Es la voz con la que se la suele recordar, aunque lo cierto es que fue desprendiéndose de ella a medida que obtenía papeles más maduros y complejos, como en Bus Stop (1956) o Vidas rebeldes (1961).

 

El suyo no fue un caso único

En 1950 Judy Holliday ganó un Oscar –venciendo, entre otras, a la Bette Davis de Eva al desnudo y la Gloria Swanson de El crepúsculo de los dioses– al interpretar en Nacida ayer, de George Cukor, a una mujer de voz estridente y aparentes pocas luces (y rubia, por supuesto), aunque en un giro argumental demostraba ser más lista de lo que parecía.

Y en 1959 la propia Monroe volvía a ser una rubia alocada en Con faldas y a lo loco donde, como señala Kathleen Rowe Karlyn en su libro The Unruly Woman: Gender and the Genres of Laughter (La mujer revoltosa: Género y los géneros de la risa), el papel de mujer rebelde lo suplantaban precisamente los hombres heterosexuales, travestidos por razones de supervivencia.

En Francia, Brigitte Bardot escapaba al cliché a costa de encarnar otro distinto de mujer-niña hipersexuada, mientras la Mylène Demongeot de Buenos días, tristeza (1958) sí quedaba algo más cerca del original.

El director Jacques Demy homenajeó a Los caballeros las prefieren rubias en Las señoritas de Rochefort (1967), donde invertía astutamente los roles: la rubia Catherine Deneuve era el personaje espiritual en busca del amor romántico, mientras la castaña Françoise Dorléac, más lanzada, encontraba su media naranja en un hombre maduro y bien situado.
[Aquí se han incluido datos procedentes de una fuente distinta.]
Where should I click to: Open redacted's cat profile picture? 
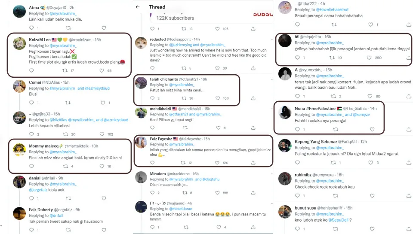[141, 43]
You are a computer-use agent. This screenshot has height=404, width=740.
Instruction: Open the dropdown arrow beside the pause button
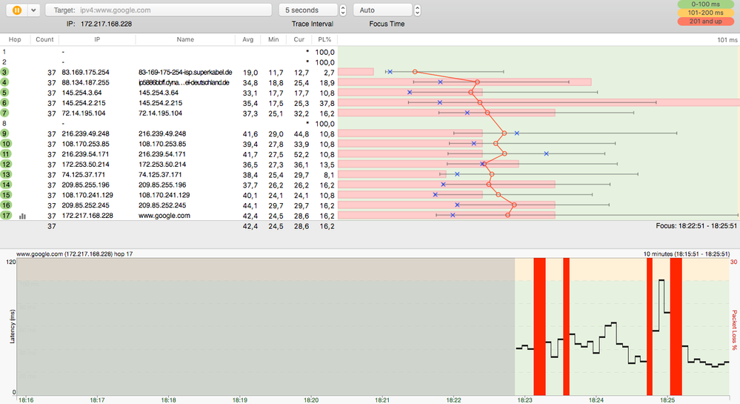click(33, 10)
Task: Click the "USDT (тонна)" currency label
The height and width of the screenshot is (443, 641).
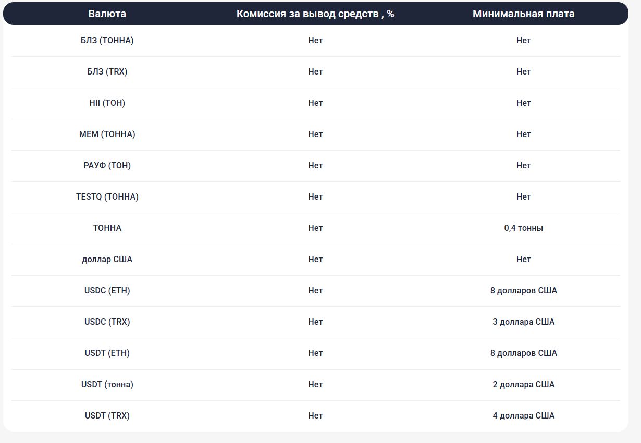Action: point(107,385)
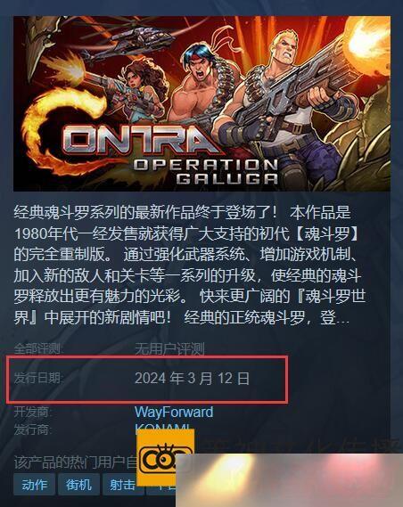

Pero fue la pareja de Demy, Agnès Varda, quien realizó un verdadero gesto revolucionario gracias a su obra maestra Cléo de 5 a 7 (1962), cuyo argumento puede resumirse como la historia de una presunta rubia tonta a la que un cáncer le hace tomar conciencia de su vacío vital y decide tomar las riendas de su existencia.

En una escena clave, la protagonista se despojaba de su postizo capilar y con ello salía del estrecho cajón en el que la sociedad la había confinado: adiós a la muñeca que otros manejan, aquí llega la mujer en vías de emancipación.


La respuesta europea a la rubia americana: Brigitte Bardot era igual de bella y cándida, pero más dueña de su sexualidad.